June 13th, 2022  / Author: Cesar Gomez
News

Working from home has opened the gate for migration, mainly from the coastal cities to the inland. Sun Belt states saw the most significant population growth, and it is reflected in the prices in their metro areas. When the pandemic first started, Sun Belt cities such as Phoenix and Tampa attracted homebuyers with lower-priced housing markets and affordable living standards. It seems like much has changed, especially in the last 12 months.

Redfin published a report detailing how much the housing demand increased home prices. Additionally, the report calculates how much money homebuyers have to earn to afford today’s monthly mortgage payments. According to Redfin, the housing market is considered affordable if the median monthly mortgage payment does not exceed 30% of the median monthly income.

Highest Inflation Rates in the States

The Sun Belt states’ economy is booming. Major metros are seeing undeniable employment growth and median salary has grown in most places, but there are negative sides to this. The most obvious one is the inflation hitting the Sun Belt the hardest.

Metro areas with the highest inflation rates align with Sun Belt cities that saw the biggest influx of people in the last two years. Phoenix has the highest increase in the consumer price index with a yearly growth of 10.9%. Moreover, Arizona’s capital is the second most popular relocation city, next to Miami, which is number one on that list.

Affordable housing is lacking in Atlanta as well, where the price index rose by 10.6% - this city is in the top ten most popular migration destinations. Georgia and Coastal Carolina are popular for East Coast migrants, while Texas and Arizona saw an influx of East Coast residents.

New residents are challenging the locals, whose economic environment changed drastically in the last two years. The cost of living is rising in the whole country, but migration to the Sun Belt makes this part of the county severely vulnerable to price increases.
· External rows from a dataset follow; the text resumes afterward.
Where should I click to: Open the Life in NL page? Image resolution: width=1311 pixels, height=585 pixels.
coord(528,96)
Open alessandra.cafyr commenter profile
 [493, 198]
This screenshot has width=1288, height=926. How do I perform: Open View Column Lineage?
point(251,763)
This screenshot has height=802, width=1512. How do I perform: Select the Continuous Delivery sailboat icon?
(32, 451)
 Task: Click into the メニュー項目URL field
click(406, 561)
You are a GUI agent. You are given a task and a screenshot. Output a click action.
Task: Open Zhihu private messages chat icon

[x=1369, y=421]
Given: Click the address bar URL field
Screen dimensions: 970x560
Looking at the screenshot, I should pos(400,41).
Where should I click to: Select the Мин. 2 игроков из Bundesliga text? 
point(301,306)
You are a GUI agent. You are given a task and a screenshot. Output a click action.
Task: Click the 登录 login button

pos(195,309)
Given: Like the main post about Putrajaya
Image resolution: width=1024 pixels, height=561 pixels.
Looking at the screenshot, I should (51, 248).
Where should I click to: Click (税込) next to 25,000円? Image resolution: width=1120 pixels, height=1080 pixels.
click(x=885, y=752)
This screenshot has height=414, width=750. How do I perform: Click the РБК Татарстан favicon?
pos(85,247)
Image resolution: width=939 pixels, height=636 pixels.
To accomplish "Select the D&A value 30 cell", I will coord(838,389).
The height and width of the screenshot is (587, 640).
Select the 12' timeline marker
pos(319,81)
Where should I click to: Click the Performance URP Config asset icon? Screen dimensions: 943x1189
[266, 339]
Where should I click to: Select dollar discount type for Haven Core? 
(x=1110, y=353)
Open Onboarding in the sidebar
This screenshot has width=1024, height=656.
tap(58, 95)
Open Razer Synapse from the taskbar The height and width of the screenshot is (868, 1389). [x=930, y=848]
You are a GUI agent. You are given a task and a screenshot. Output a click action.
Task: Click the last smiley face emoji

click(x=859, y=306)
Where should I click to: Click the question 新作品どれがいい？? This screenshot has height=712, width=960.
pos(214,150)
Buyers Need 34% More Income to Afford Homeownership

According to Redfin’s report, in order for a median house to become affordable, homebuyers in the US need to earn at least $76,000 a year. This income should sustain the median monthly mortgage payment, which rose to $1,900.

The income necessary to afford a home has increased much more than the hourly wage, which is 5.6% higher than a year ago. These are average numbers that represent the national housing market.

However, these numbers are much higher when looking at local housing markets, San Francisco being the first on the list of “necessary salary increases for affordable housing”. Residents in 14 out of 50 major metros need to earn six figures to afford homeownership.

Domestic migration created such high housing demand, but the effect of it transcends just the housing market. There are urbanism problems due to population growth, rent growth is pushing the locals out of the Sun Belt metro areas, and the new residents are raising the overall cost of living.

Homebuyers who are considering relocating due to affordability can find it in Detroit, Cleveland, Pittsburgh, and St Louis. The Sun Belt states are no longer on that list, especially Texas, North Carolina, Arizona, and Florida.